From the line containing "Instruction: Open the" to the last line of the records below, repeat every line exactly and add nothing else.
Task data below:
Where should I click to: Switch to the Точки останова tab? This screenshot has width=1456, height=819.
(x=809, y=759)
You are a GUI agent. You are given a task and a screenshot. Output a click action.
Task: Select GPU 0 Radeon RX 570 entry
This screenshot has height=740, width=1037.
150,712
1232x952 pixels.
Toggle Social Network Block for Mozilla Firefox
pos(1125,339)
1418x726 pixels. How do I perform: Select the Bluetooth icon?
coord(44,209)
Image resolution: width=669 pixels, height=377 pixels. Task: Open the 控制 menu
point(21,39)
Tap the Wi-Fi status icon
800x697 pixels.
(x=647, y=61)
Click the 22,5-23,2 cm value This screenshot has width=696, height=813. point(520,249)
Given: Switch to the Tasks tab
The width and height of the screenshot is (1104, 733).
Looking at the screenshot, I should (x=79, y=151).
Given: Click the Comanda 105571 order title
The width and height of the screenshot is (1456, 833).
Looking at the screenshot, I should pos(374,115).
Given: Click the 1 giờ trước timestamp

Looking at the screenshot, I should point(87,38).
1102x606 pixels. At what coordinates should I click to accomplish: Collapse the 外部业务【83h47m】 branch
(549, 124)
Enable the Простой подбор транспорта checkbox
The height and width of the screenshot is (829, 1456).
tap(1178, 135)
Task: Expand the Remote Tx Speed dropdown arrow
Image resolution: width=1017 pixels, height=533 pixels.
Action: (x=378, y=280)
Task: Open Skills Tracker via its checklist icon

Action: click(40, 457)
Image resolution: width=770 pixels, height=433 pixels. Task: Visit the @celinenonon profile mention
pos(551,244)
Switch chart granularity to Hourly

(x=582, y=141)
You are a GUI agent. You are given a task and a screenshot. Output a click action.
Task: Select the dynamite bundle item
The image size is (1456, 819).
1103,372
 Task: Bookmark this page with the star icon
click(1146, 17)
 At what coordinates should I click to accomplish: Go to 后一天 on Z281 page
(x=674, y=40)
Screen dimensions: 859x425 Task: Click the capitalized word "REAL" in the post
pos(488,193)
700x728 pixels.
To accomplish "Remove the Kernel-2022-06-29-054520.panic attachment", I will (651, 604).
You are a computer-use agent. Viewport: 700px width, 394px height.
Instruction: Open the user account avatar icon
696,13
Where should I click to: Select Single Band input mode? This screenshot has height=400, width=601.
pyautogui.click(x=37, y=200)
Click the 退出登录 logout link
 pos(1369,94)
End of Task data.
[Response box]
Instruction: Open the user account avatar icon
696,13
Where should I click to: Select Single Band input mode? This screenshot has height=400, width=601.
pyautogui.click(x=37, y=200)
Click the 退出登录 logout link
 pos(1369,94)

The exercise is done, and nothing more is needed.